Hace tiempo que la navidad dejó de ser una fiesta eminentemente religiosa para convertirse en el apogeo de la familia y el consumo. Su significado más importante hoy es la presencia. Todo se detiene para que podamos dedicarnos simplemente a estar junto a la gente que queremos, incluso apretados: las piernas y los pies chocarán bajo la mesa y alguna mano torpe en la abundancia derramará una copa de vino. Me libraré de aguantar a los pelmazos, porque en mi familia la pelma soy yo. 

Todo aparentará estar en calma.

En algún momento, el ruido de fondo incómodo y desasosegante cobrará cuerpo en forma de sonsonete. Alguien entonará un villancico, y esa canción contará la historia de un niño que vino al mundo hace dos mil años en un pesebre. Y ese nacimiento, dirá la letrilla, tuvo lugar en Belén. Sonarán los cascabeles y las panderetas, las voces agudas de los niños repetirán “Belén”: allí empezó la Navidad, en tierra palestina. Sobre Cisjordania no caen las bombas, y aun así, desde el siete de octubre, cuando se produjeron los terribles ataques de Hamás en Israel, han muerto más de 200 personas, un 11-M. 

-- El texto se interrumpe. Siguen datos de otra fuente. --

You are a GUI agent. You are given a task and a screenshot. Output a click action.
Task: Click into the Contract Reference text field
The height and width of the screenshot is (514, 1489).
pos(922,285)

Gaza se encuentra a unas decenas de kilómetros de Belén. Cuando medio mundo esté celebrando el nacimiento de ese niño, tomándolo como razón o como contexto cultural, los civiles palestinos seguirán cayendo por cientos bajo las bombas. Gente que se considera muy civilizada cenará pavo, a sabiendas de que su aquiescencia o su apoyo permiten que la matanza continúe. Tal vez haya una tregua navideña, pero Israel ya ha dicho que la operación durará meses: para destruir los túneles del subsuelo, están dispuestos a acabar con todo rastro de vida en la superficie. Al parecer, nadie ha podido convencer a Israel de que esta masacre está cebando una nueva oleada de terrorismo. La cifra de muertos se acerca a los 19.000. Los supervivientes serán cada vez menos. Resultará imposible no pensar en ellos cuando suenen los villancicos. Obligados primero a huir del norte, y empujados ahora a la zona de Rafah, los gazatíes ya no viven hacinados, sino comprimidos en un tercio del territorio. La desesperación, el hambre, la sed y el cólera, los asedian entre bomba y bomba. Se amputan piernas sin anestesia. Lo último que he oído es que ya no encuentran huecos en la tierra para enterrar a los fallecidos. Y los muertos, sin sepultura, emitien un ruido de fondo incómodo y desasosegante.